Selon vous, quelle stratégie devrait être mise en place pour assurer l’efficacité et la pérennité de notre système de protection sociale ?
Nous proposons de mettre progressivement en place une stratégie de la qualité pour tous. Cette stratégie propose d’organiser une montée collective en qualité de l’économie et de la société française, qui ne soit pas tirée par quelques champions nationaux, mais qui soit portée par les services indispensables à tous (soins aux autres, éducation, santé…) : les services d’investissement social qui seraient garantis à tous. Sur ce socle commun, inclusif, il est possible de construire une nouvelle économie de la qualité, qui ait pour objectif non pas une croissance quantitative, destructrice de l’environnement, mais le bien-être qualitatif de toutes et tous.

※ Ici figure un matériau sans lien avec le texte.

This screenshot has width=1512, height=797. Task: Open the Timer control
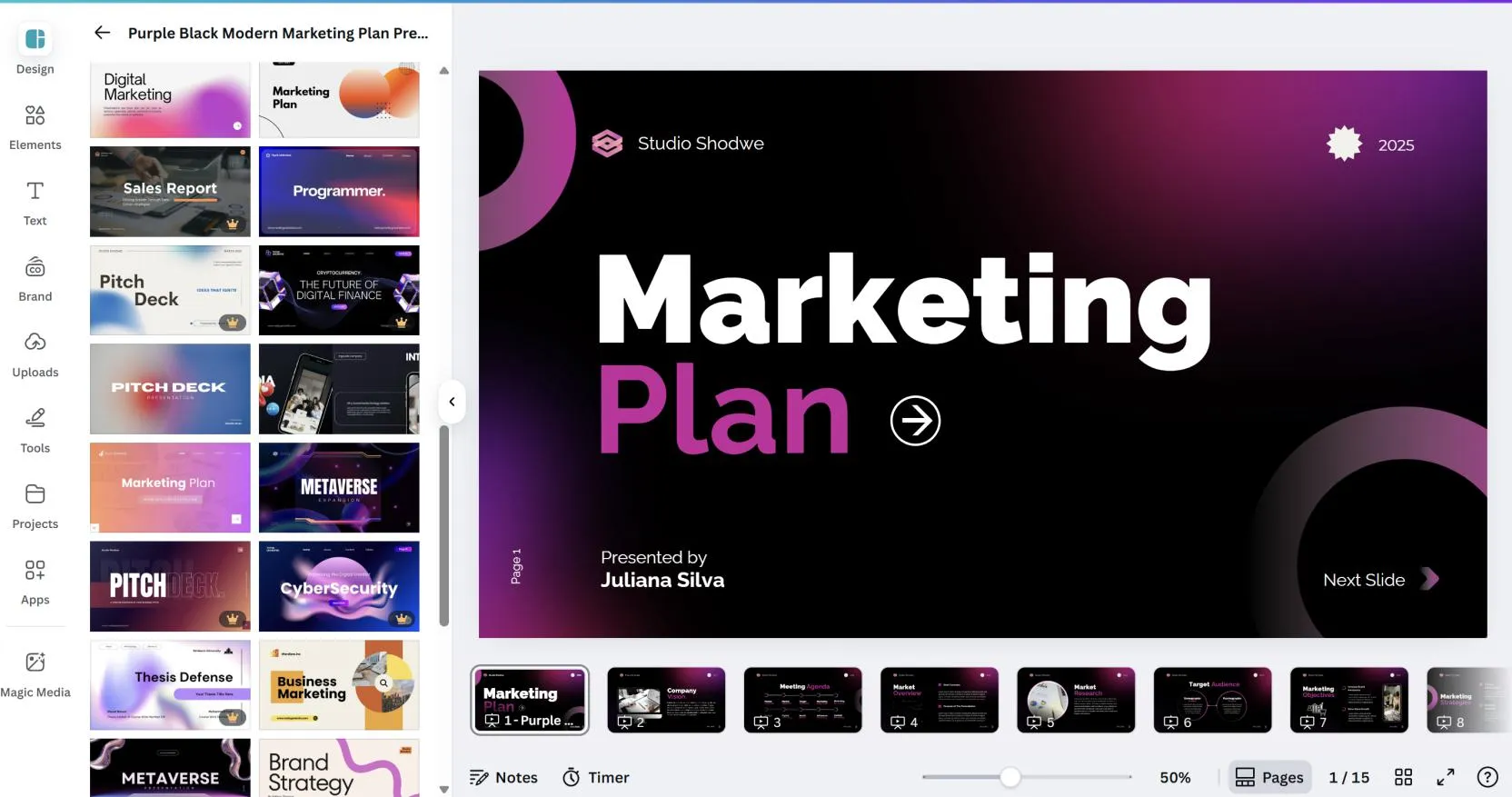[595, 777]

Permettre à tous d’accéder aux qualifications et lutter contre la reproduction des inégalités suppose l’accès de tous aux crèches, l’école de la réussite pour tous, un soutien inconditionnel aux jeunes, une politique de conciliation qui ne retire pas les femmes du marché du travail, une politique de formation pour tous, y compris les adultes et notamment les moins formés. Cela nécessite aussi de s’attaquer aux causes des inégalités en France, y compris le culte du « libre choix », le familialisme de nos politiques sociales, l’élitisme scolaire ou bien encore la contributivité de notre protection sociale. Cela nécessite aussi de changer d’instruments de politiques publiques, c’est-à-dire de ne plus tout faire reposer sur les incitations ou exemptions fiscales, et de développer des services universels. Il faut enfin remettre en cause les soi-disant inégalités de productivité des différentes activités de service pour valoriser l’utilité collective des services aux autres.
Propos recueillis par Ariane Lacaze.